◆ **EXERCISE INSTRUCTIONS**
Lay out the part of the items that opens with the line containing "Task: Open the Refresh tab" and closes with the line containing "Action: (x=107, y=142)" as a two-column CSV with columns ask and response, one row per item. Put each item's text and its answer in one quoted field, with line breaks turned into spaces.

====== DATASET RECORDS ======

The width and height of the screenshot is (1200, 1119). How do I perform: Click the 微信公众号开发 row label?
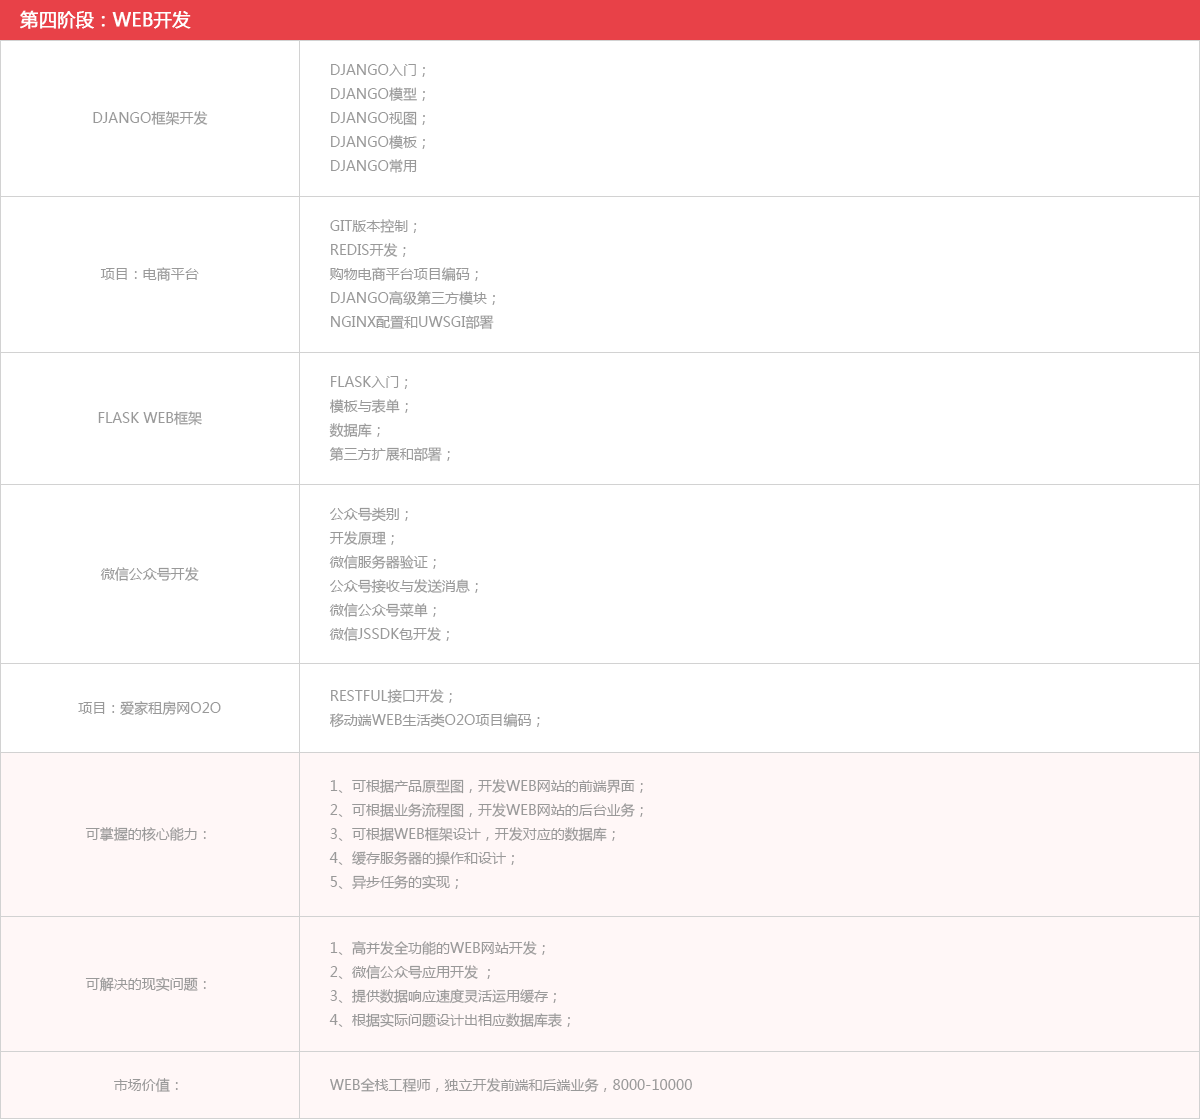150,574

======
====== DATASET RECORDS ======

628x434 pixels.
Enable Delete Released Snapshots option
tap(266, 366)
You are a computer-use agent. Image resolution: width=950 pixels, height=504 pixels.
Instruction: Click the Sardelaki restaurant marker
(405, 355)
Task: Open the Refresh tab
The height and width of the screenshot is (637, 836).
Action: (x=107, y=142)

======

◆ **SOLVED PROBLEM**
ask,response
"Task: Open the Refresh tab The height and width of the screenshot is (637, 836).","Action: (x=107, y=142)"